2. Overview of Topics in Special Issue on Calcium
Topics that are presented are related to ensuring adequate calcium intake for bone health [11,12,13,14,15,16], wherein in some of these papers bioavailability is a critical issue [11,12,16]. For infants, the nature of the tube feeding protocol as well as the type of nourishment for critically ill neonates was examined by Rogers et al.  who found human milk fortified with donor milk-based fortifier was the infant food with the least detrimental effect on calcium losses. In a review on calcium absorption by infants and children, Abrams  explains how stable-isotope based studies are the method of choice for measuring calcium absorption. For older adults, this method has been applied to a comparison of calcium supplements for postmenopausal women at risk for osteoporosis  to show the higher availability of an algal-based calcium supplement over the widely used calcium carbonate salt. Assessing calcium status in postmenopausal women, along with other bone-related nutrients such as vitamin D, and vitamin K, may be achieved through a food frequency questionnaire .

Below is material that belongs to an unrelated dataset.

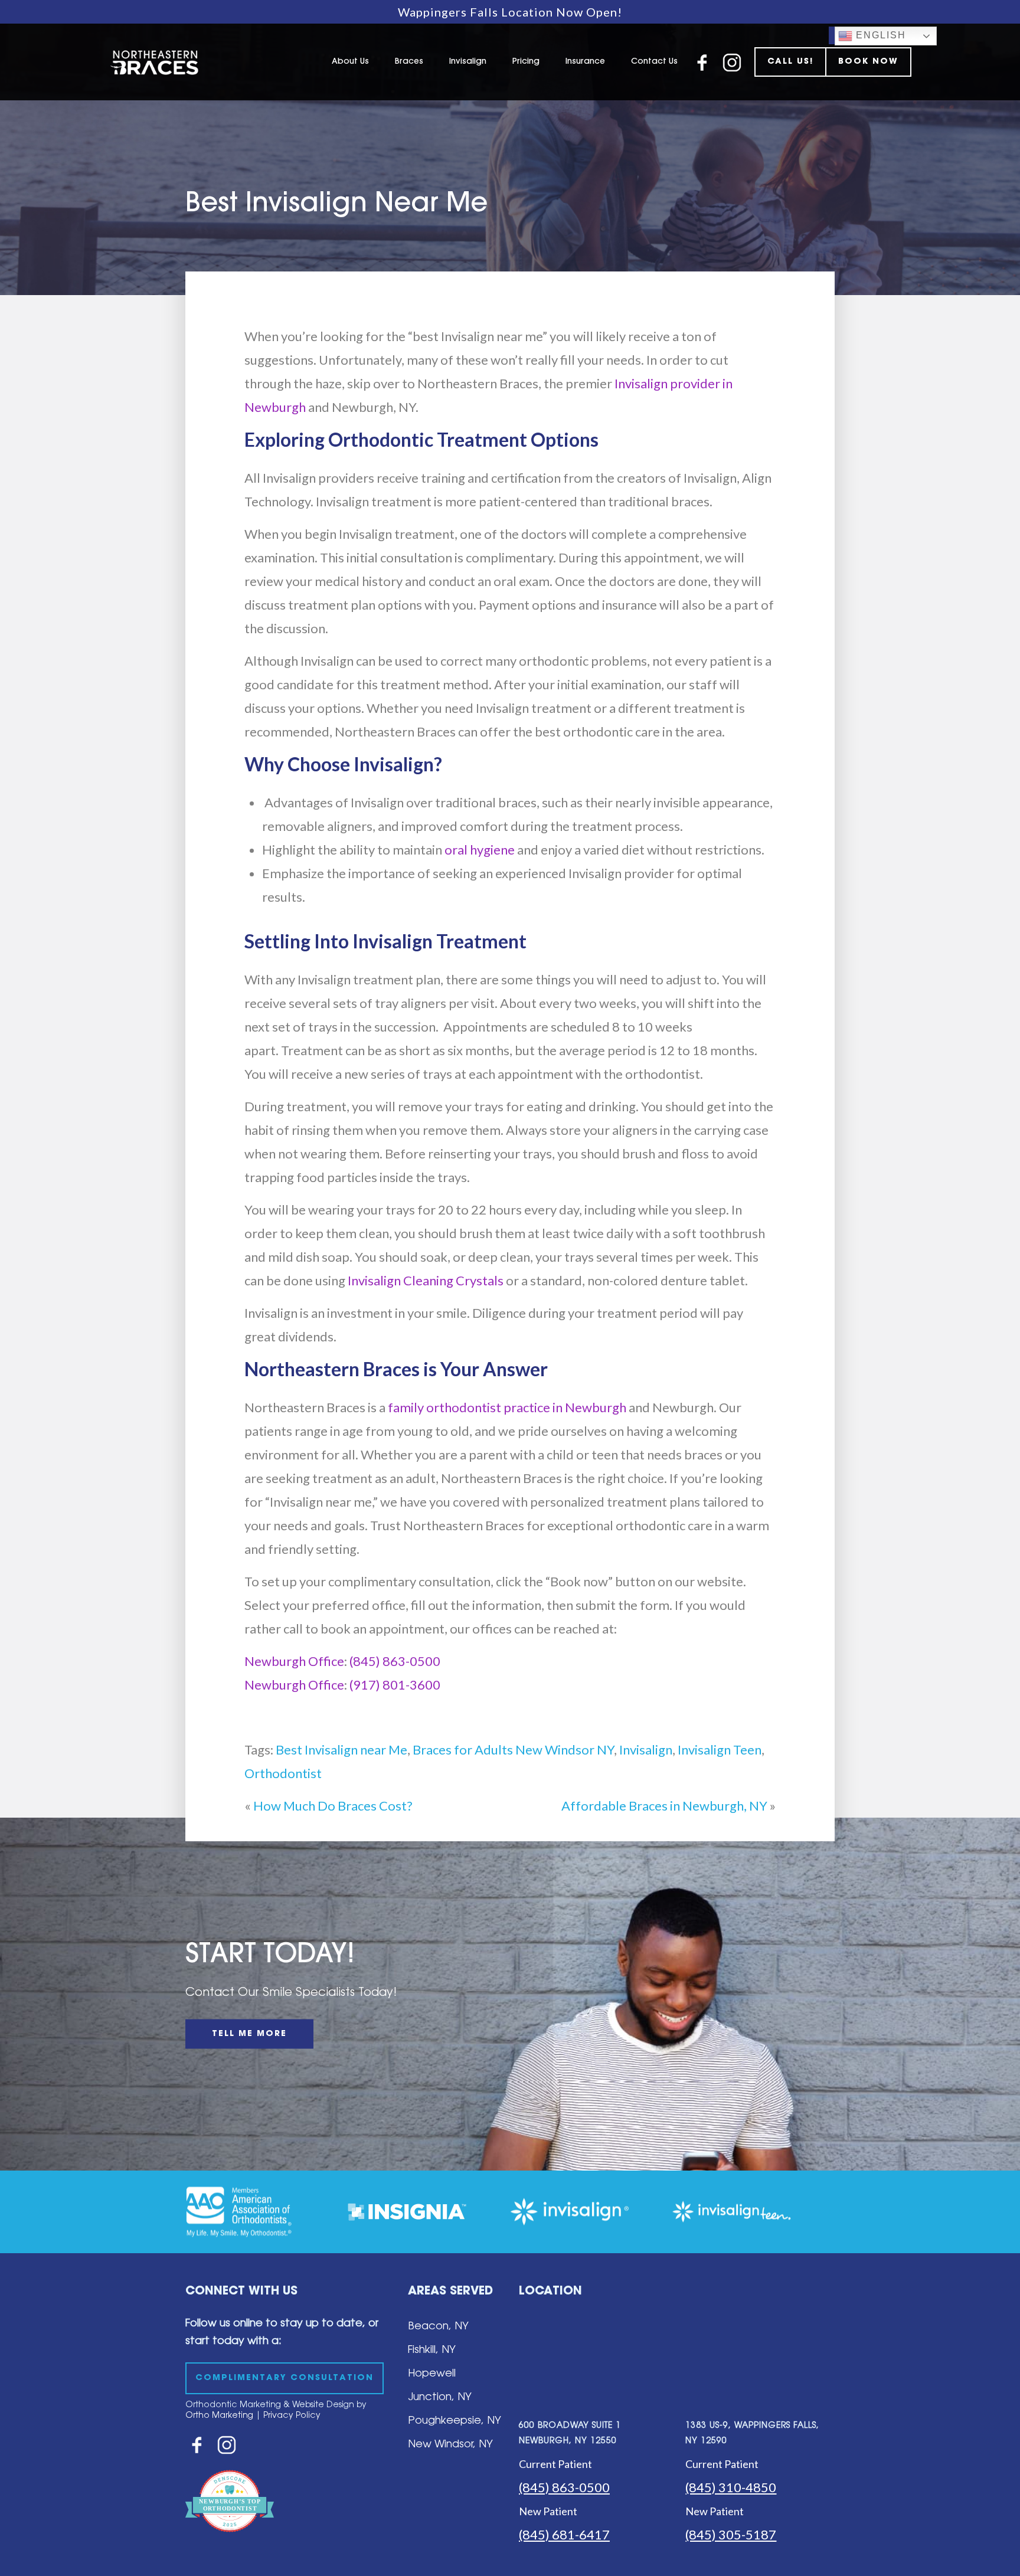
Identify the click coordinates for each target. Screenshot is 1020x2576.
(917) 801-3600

Research on whether calcium plays a role in body weight maintenance is included in this issue. Tylavsky et al.  present new data on the role of calcium intake on body composition in African-American children at risk for overweight/obesity. Soares and She-Ping-Delfos  review the literature on postprandial energy metabolism, and provide evidence that higher calcium intakes may affect energy metabolism through excretion of fecal fat.
Calcium intakes are often low. In college-age women, which is a group known to have lower than recommended calcium intakes, Douglas et al.  examine calcium intakes of students in the United States and in Croatia. Studies of children, adolescents  and young adults  in this issue provide estimates of calcium intake. In order to readily assess intakes, Pritchard et al.  provide information on development of a food frequency questionnaire that assesses calcium as well as other bone-related nutrients.
Safety of calcium is addressed by Daly and Ebeling . This timely review provides an overview of the health effects of the use of calcium supplements. There may be both risks and benefits of higher levels of supplementation but these authors indicate that moderate calcium intake, that achieved through diet and supplementation when necessary, is the best course of action.
In conclusion, topics on calcium nutrition, spanning the lifecycle from critically ill neonates through to older adults at risk for osteoporosis and written by some of the leading researchers in fields related to this nutrient, are included in the Special Issue on Calcium.
As Guest Editor I wish to thank not only the authors for accepting the invitation to write a paper for this Special Issue, but also the reviewers who provided comments. The editorial assistance of Leo Jiang and Alicia Li was invaluable.